Le président de l’American Bankers Association (ABA) s’est félicité de ce vote, estimant que cette règle introduisait des critères arbitraires et limitait la prévisibilité des autorisations.

Une résolution similaire a été introduite par le représentant Andy Barr (R - Ky) à la Chambre, mais n’a pas encore été votée.

Dès le lendemain, l’OCC a publié une règle intérimaire restaurant la procédure d’examen accélérée et la procédure simplifiée susmentionnées, ainsi que les lignes directrices accompagnant la règle.

Elle emboîte le pas de la Federal Deposit Insurance Corporation (FDIC), chargée de la supervision des state banks, qui avait dès le 3 mars proposé une règle abrogeant ses lignes directrices de 2024, qui durcissaient également le contrôle des concentrations.

 

 

Situation des marchés

 

Au cours de la semaine écoulée (de vendredi à jeudi), les indices boursiers ont progressé de +0,3 % à la fois pour le S&P 500, à 5 664, et pour le Nasdaq, à 17 928.

Les rendements des obligations souveraines américaines (Treasuries) à 2 ans et à 10 ans ont progressé de +17 pb, à 3,88 % et +15 pb 4,38 % respectivement.

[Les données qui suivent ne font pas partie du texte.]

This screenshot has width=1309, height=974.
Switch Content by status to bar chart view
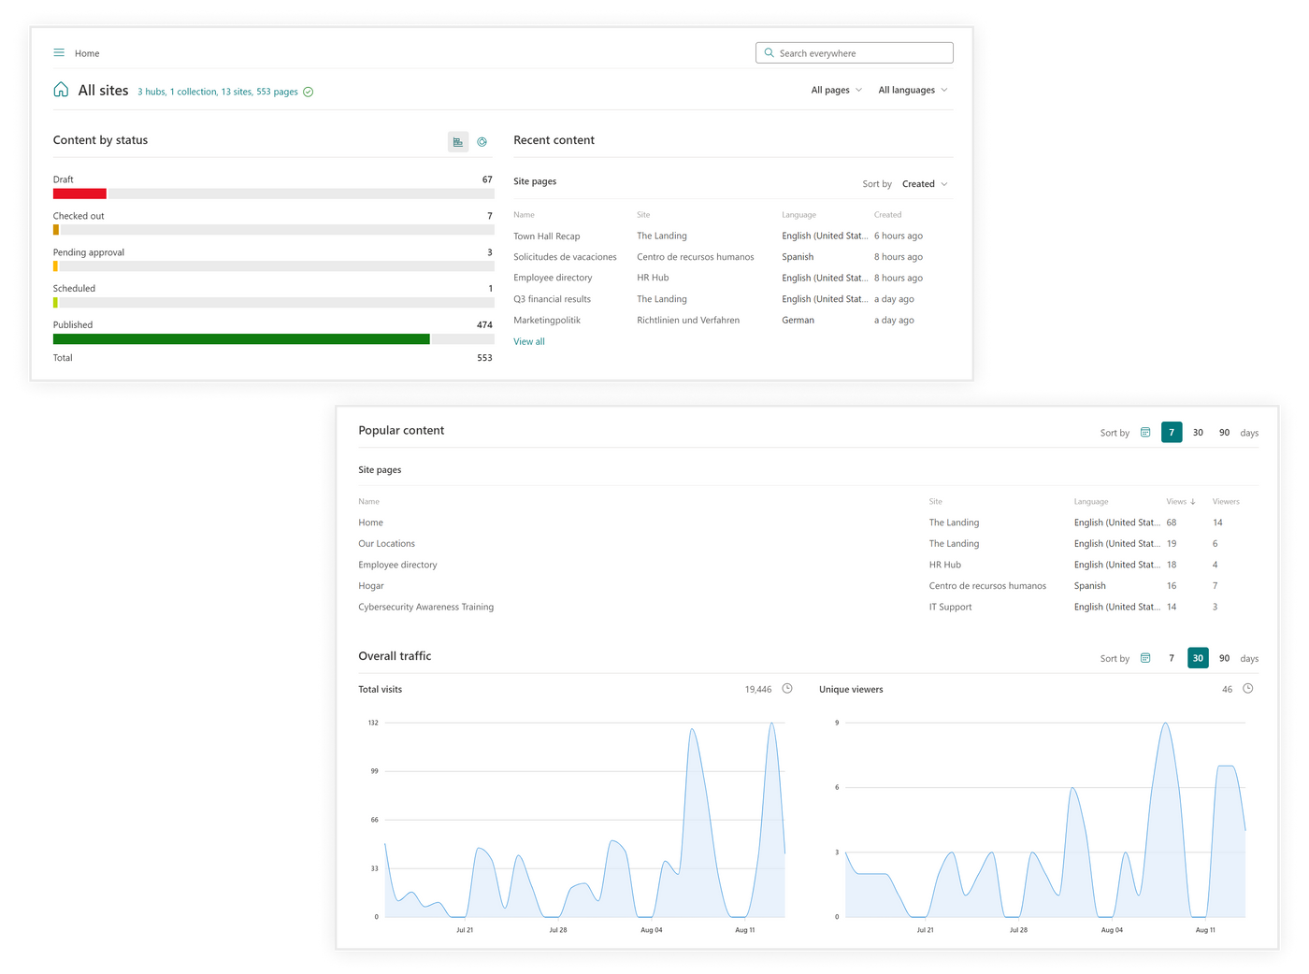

Après un recul en début de semaine, les indices boursiers se sont redressés, soutenus par un possible assouplissement des restrictions à l’exportation de semi-conducteurs, les déclarations rassurantes du président de la Fed sur l’état de l’économie, et l’annonce d’un accord commercial entre les États-Unis et le Royaume-Uni.

 

Brèves


Le 8 mai, le Sénat a voté, à 49 voix contre 48, le blocage du GENIUS Act, une proposition de loi bipartisane visant à encadrer les stablecoins. Le texte, qui nécessitait un minimum de 60 voix pour pouvoir être débattu et voté en séance plénière, n’a recueilli aucun soutien du côté démocrate (alors que ces derniers avaient pour certains voté en faveur du texte lors des précédentes étapes procédurales), estimant qu’en l’état, le texte ne contient pas encore les mesures nécessaires à la bonne protection des consommateurs. Trois sénateurs républicains se sont également prononcés contre. Elizabeth Warren, (D – Massachussets), a souligné que le texte exacerbait le risque de corruption de l’industrie. Ce vote compromet le calendrier fixé par l’administration républicaine pour l’adoption, d’ici l’été, d’un cadre législatif sur les stablecoins.